• _What is required_
Although the data below holds other lines too, output only those from the line with "The image size is (794, 388)." up to and including the line with "You are a computer-use agent. The image size is (486, 575).", exactly as they appear.

• _Excerpted records_

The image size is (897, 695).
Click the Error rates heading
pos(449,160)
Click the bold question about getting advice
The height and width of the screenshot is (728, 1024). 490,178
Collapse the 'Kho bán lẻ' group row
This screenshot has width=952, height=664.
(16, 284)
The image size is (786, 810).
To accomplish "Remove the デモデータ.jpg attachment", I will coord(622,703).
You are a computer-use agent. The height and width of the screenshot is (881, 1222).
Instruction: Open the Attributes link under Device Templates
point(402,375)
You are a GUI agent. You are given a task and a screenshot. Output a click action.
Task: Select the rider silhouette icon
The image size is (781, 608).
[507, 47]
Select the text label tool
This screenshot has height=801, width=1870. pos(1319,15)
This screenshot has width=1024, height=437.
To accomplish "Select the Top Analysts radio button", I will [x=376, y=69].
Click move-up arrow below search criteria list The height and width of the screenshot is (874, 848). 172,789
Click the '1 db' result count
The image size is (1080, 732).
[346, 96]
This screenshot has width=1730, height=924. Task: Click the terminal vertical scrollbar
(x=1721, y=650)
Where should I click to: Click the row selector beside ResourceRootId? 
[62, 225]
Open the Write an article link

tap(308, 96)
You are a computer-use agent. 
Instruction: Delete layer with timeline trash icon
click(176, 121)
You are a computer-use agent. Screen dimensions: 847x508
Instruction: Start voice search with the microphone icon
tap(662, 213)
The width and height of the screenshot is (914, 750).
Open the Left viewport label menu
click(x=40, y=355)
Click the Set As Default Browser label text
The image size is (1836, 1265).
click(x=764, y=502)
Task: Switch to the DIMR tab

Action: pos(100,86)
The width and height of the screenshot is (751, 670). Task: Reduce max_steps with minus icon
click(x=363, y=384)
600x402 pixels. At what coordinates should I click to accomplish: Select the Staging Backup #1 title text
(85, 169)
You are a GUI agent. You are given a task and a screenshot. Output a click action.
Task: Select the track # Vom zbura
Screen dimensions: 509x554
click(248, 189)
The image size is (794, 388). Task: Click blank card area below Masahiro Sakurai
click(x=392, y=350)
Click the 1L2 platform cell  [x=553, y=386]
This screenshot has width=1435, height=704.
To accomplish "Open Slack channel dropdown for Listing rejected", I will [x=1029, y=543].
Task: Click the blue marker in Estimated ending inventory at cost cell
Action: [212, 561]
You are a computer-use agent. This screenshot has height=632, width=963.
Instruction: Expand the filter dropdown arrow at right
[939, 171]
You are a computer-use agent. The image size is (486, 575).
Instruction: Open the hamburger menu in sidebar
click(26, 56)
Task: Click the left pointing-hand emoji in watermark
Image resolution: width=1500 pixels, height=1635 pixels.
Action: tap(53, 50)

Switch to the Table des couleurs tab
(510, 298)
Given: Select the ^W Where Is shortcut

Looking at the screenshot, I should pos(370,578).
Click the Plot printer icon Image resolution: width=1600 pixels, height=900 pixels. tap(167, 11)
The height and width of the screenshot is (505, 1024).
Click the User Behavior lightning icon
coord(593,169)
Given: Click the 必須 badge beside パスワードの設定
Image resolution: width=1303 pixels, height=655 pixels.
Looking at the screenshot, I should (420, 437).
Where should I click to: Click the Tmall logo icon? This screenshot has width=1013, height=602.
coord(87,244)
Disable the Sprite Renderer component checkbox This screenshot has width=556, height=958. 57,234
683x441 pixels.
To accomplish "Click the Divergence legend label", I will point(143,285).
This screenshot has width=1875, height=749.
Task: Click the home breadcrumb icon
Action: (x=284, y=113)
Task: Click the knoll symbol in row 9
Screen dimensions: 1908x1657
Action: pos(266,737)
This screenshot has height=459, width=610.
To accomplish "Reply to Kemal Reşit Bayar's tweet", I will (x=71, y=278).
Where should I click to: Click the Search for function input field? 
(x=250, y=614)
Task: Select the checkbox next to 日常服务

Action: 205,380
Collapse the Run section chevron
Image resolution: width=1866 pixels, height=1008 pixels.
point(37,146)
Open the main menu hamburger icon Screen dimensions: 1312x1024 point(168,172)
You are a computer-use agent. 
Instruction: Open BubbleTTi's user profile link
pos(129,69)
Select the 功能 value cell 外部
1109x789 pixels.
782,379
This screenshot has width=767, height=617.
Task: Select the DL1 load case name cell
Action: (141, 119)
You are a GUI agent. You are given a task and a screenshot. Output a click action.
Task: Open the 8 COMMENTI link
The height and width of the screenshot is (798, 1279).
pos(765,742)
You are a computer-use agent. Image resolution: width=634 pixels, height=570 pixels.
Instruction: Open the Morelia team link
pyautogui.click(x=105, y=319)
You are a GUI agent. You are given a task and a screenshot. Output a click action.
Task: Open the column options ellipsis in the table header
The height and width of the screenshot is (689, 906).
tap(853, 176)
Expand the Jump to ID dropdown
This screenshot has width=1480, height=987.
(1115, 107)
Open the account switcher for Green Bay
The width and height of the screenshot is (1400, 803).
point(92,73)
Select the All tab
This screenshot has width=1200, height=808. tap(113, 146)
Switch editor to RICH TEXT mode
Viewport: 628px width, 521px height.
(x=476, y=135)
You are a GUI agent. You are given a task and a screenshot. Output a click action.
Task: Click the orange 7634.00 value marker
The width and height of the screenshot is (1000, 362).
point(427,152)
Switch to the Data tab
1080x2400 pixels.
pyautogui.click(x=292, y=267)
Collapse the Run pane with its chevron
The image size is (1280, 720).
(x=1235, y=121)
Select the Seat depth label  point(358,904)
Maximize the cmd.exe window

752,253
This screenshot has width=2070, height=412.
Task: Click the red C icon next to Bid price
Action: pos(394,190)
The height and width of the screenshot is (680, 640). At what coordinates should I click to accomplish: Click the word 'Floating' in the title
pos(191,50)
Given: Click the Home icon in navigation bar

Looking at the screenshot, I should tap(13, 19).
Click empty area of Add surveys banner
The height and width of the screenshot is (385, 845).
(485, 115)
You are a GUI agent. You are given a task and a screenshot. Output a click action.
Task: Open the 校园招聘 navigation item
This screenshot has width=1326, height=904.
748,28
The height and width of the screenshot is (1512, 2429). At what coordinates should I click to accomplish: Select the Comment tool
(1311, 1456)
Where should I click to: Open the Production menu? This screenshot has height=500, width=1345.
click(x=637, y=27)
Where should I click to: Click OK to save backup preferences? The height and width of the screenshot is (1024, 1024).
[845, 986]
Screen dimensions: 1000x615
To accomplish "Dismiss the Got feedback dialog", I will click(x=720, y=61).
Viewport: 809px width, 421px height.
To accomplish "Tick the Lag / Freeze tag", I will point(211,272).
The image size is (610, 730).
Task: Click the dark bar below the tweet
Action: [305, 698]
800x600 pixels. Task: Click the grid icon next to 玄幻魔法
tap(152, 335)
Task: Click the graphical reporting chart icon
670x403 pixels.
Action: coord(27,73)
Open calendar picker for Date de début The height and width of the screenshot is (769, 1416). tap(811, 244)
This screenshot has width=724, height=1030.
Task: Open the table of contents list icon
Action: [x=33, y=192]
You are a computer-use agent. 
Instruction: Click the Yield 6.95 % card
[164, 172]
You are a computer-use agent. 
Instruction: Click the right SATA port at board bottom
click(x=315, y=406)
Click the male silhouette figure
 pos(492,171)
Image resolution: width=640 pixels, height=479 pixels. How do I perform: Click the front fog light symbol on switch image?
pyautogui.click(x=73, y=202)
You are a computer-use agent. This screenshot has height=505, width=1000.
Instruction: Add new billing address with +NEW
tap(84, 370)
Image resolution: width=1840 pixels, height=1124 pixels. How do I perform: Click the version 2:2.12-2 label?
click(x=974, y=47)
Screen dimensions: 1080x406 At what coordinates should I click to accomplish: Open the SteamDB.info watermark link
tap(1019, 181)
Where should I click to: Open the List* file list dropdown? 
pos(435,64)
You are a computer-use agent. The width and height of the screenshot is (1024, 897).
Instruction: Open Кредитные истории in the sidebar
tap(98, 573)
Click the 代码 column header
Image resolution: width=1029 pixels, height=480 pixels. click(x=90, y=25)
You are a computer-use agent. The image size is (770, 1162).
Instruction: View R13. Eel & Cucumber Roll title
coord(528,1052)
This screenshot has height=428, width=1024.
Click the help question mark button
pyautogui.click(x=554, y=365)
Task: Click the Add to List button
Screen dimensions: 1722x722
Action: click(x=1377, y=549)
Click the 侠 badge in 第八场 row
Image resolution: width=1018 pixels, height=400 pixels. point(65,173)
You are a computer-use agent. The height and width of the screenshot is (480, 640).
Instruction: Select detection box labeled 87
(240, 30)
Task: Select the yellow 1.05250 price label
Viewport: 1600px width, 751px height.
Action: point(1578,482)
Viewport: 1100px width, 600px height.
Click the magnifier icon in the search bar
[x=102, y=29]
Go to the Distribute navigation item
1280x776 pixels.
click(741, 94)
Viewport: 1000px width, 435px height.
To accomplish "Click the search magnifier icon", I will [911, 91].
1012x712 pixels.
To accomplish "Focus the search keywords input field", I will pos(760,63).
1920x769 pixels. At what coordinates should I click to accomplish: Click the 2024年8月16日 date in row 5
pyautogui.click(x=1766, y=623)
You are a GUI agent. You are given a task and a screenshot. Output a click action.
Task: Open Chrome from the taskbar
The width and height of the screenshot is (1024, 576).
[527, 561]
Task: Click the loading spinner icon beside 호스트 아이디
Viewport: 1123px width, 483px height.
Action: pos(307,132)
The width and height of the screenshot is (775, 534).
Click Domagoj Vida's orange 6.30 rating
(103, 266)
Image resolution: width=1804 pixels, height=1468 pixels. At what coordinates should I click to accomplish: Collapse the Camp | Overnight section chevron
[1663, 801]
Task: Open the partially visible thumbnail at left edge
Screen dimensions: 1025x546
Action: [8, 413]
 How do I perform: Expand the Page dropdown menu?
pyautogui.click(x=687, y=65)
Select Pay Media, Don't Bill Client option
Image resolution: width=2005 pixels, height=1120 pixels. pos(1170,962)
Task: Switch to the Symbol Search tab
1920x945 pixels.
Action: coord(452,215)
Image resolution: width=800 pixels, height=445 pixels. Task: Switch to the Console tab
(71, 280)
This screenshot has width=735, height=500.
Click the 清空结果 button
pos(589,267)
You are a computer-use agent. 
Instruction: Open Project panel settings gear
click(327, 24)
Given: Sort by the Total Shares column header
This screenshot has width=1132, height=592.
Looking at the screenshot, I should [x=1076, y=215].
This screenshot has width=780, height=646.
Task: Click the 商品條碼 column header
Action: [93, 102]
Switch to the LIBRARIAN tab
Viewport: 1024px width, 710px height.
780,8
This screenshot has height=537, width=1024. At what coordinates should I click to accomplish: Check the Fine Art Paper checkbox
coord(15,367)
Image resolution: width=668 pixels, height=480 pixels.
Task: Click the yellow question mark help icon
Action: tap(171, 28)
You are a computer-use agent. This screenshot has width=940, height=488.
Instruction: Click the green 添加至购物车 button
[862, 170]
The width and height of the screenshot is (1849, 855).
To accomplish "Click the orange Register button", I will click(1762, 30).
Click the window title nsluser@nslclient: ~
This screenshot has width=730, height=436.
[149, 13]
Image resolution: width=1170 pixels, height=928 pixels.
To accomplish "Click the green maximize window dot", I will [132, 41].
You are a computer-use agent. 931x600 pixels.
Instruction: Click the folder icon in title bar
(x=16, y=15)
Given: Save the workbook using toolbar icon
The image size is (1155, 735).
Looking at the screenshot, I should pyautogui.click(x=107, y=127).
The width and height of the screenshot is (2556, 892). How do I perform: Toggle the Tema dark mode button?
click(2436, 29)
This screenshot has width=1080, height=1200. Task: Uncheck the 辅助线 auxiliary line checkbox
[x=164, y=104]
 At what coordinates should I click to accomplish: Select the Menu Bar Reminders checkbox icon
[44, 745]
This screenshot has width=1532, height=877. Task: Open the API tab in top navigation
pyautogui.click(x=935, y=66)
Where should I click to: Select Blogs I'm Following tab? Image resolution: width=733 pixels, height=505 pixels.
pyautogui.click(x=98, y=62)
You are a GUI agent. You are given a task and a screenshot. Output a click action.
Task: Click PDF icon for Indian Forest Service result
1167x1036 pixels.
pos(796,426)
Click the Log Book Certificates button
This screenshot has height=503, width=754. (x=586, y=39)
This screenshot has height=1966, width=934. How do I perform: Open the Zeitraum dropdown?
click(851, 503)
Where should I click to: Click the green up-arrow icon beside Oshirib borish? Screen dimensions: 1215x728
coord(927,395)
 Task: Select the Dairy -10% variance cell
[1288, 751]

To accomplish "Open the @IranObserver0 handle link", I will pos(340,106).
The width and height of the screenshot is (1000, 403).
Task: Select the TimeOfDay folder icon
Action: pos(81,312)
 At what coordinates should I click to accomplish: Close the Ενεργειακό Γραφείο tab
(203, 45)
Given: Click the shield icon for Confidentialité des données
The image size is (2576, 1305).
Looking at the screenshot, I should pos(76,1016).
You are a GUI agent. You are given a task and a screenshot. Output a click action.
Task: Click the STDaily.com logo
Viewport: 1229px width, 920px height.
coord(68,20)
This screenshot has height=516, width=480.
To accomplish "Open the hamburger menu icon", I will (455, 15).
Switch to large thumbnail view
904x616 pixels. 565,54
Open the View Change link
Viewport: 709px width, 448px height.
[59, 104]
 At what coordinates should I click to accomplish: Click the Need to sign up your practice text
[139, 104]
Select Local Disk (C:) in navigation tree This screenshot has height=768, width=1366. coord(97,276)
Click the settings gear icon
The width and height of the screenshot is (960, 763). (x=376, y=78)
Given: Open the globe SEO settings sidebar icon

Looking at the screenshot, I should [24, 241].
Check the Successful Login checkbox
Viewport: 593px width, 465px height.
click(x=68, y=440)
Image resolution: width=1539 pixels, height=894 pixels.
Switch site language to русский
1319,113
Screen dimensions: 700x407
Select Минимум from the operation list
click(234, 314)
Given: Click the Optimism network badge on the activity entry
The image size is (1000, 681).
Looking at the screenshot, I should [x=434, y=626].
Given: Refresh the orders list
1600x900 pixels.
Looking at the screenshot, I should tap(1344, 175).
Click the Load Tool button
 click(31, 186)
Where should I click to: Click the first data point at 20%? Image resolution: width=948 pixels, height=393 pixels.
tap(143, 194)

• _Output of the exercise_
The image size is (794, 388). Task: Click blank card area below Masahiro Sakurai
click(x=392, y=350)
Click the 1L2 platform cell  [x=553, y=386]
This screenshot has width=1435, height=704.
To accomplish "Open Slack channel dropdown for Listing rejected", I will [x=1029, y=543].
Task: Click the blue marker in Estimated ending inventory at cost cell
Action: [212, 561]
You are a computer-use agent. This screenshot has height=632, width=963.
Instruction: Expand the filter dropdown arrow at right
[939, 171]
You are a computer-use agent. The image size is (486, 575).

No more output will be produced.